L’abattage rituel en question

Une initiative populaire veut maintenir l'interdiction de l'abattage rituel pratiqué par les musulmans et les juifs. L'état du débat, en quatre questions.
Dans son projet de révision de la loi sur la protection des animaux, le Conseil fédéral propose d’autoriser l’abattage rituel, sans étourdissement préalable, au nom du respect de la liberté religieuse.
Un argument que rejettent les défenseurs des animaux, tout comme l’Union suisse des paysans. Une chose est sûre: la controverse est vive. Pour preuve, les lettres de lecteurs et les tribunes libres régulièrement publiées dans la presse.
L’abattage rituel est-il un acte de torture?
«L’abattage rituel légaliserait une forme archaïque de torture animale», disent les auteurs de l’initiative. Les défenseurs du rite – qu’ils soient musulmans ou juifs – leur rétorquent que l’abattage rituel cherche justement à réduire, au maximum, les souffrances de l’animal.
Quant aux scientifiques, ils se déclarent incapables de trancher. Il n’existe pas de méthode irréfutable pour mesurer la souffrance d’un animal.
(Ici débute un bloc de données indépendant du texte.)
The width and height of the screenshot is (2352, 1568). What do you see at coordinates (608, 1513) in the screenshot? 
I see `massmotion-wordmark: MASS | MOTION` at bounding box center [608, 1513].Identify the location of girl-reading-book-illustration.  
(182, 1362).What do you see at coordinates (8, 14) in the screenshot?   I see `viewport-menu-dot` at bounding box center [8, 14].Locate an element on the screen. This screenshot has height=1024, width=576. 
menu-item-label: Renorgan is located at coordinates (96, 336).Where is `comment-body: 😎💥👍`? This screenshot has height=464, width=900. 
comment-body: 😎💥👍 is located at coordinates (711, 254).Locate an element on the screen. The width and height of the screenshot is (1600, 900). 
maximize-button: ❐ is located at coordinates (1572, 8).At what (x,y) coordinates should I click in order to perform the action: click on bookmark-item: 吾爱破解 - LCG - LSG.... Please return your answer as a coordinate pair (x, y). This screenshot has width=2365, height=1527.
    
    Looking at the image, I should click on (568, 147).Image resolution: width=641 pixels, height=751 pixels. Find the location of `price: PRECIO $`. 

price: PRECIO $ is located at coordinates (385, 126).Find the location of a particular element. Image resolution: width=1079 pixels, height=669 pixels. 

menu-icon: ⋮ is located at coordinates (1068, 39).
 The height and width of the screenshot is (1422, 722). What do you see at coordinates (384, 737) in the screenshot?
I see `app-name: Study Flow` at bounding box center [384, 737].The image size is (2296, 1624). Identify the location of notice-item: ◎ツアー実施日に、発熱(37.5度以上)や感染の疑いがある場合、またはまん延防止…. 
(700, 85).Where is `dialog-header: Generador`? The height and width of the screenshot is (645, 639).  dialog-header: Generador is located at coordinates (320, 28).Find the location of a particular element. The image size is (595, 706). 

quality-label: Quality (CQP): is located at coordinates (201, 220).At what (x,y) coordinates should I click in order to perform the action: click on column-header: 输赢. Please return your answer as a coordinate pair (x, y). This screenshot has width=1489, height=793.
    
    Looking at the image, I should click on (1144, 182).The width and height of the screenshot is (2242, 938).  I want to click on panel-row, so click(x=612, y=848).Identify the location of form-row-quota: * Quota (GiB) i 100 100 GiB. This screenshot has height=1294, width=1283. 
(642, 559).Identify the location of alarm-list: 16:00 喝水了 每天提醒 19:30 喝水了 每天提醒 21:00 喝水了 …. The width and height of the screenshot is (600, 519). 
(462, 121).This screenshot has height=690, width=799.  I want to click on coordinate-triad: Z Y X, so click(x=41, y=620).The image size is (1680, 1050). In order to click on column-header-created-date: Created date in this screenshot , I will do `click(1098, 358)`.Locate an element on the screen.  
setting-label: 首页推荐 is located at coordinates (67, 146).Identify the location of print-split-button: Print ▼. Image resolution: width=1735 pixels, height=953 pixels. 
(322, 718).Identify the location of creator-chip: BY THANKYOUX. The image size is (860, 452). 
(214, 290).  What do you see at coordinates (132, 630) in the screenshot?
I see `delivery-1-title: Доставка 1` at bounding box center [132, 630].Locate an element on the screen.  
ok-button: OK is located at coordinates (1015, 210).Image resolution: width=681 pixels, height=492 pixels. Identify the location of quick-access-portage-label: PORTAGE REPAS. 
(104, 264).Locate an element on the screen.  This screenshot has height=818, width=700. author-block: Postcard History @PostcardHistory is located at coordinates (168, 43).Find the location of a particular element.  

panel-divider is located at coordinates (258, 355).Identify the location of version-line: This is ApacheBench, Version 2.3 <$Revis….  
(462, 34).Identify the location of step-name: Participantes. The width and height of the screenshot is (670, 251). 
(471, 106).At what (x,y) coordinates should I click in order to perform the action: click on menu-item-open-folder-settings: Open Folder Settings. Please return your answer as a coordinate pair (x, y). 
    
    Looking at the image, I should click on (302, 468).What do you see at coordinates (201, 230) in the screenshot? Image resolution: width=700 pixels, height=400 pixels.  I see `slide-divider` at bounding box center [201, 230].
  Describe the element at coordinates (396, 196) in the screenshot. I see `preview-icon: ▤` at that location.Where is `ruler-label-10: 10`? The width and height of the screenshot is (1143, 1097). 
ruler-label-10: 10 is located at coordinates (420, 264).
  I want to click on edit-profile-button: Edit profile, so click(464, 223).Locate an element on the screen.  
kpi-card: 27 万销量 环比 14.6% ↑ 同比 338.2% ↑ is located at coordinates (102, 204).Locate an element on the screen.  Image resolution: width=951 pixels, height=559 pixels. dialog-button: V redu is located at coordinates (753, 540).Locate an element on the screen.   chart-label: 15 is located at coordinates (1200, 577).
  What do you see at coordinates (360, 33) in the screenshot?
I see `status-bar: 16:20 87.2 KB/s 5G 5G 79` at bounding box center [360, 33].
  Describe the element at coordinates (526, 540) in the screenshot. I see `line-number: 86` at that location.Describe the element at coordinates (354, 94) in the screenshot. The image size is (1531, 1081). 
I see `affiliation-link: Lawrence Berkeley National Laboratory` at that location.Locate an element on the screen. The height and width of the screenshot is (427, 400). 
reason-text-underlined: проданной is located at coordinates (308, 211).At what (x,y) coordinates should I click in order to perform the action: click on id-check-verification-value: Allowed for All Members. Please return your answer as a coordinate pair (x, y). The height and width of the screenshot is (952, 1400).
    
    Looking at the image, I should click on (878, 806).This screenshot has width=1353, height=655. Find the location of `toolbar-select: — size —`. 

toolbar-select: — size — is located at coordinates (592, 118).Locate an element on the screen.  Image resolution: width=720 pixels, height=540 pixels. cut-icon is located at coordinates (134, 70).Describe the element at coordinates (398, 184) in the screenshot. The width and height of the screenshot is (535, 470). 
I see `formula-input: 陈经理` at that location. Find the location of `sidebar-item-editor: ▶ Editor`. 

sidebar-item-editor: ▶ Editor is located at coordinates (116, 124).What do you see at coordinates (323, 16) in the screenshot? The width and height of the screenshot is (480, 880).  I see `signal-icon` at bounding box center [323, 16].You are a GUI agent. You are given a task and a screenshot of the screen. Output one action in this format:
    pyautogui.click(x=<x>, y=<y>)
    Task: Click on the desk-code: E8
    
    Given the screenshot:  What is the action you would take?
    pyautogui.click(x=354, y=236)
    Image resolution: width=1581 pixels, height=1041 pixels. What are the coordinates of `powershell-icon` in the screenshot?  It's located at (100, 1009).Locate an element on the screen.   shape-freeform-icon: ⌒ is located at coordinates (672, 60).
L’anthropologie, elle, nous apprend que les sociétés humaines ont, de tous temps, cherché à masquer la violence induite par la mise à mort des animaux. Raison pour laquelle les groupes humains ont toujours codifié et ritualisé cet acte.
Les opposants à l’abattage rituel sont-ils antisémites?
Brigitte Sion, de la Coordination intercommunautaire contre l’antisémitisme et la diffamation (CICAD), et Alfred Donath, président de la Fédération suisse des communautés israélites, relèvent l’outrance verbale d’un certain nombre d’opposants à cette forme d’abattage. Et ils y voient des relents antisémites.
Ils rappellent également que l’interdiction de l’abattage rituel a été introduit en 1893, suite à une votation populaire fortement marquée par l’antisémitisme. Un point reconnu par les historiens.
Notons également que l’abattage rituel a souvent été utilisé par l’extrême droite française pour stigmatiser les communautés musulmanes.
L’abattage sans étourdissement est-il prescrit par la religion?
Non, affirme Sami Aldeeb, juriste responsable du droit arabe et musulman à l’Institut suisse de droit comparé de Lausanne. D’ailleurs, dans un avis demandé par l’Office vétérinaire fédéral, ce chrétien d’origine palestinienne précise qu’aucun texte religieux interdit que l’animal soit étourdit.
Seules prescriptions imposées par les textes fondamentaux: l’animal doit être saigné vivant et son sang ne doit pas être consommé. Sami Aldeeb souligne que des pays comme l’Arabie Saoudite autorisent l’étourdissement préalable des animaux.
L’abattage rituel porte-t-il atteinte à la laïcité?
Certains opposants estiment qu’en autorisant un tel rite, on met le doigt dans un engrenage qui finira par détruire le principe de laïcité qui guide un pays comme la Suisse. Reste que, pour l’heure, aucun mouvement islamiste militant ne semble vouloir utiliser cette controverse à des fins politiques.
De son côté, le politologue Ahmed Benani estime que seule une minorité des musulmans de Suisse est réellement pratiquante. Il relève également que le respect de certains rituels religieux témoigne, avant tout, d’un attachement culturel au pays d’origine.
Rappelons enfin que la France – tatillonne en matière de laïcité – autorise l’abattage rituel des animaux.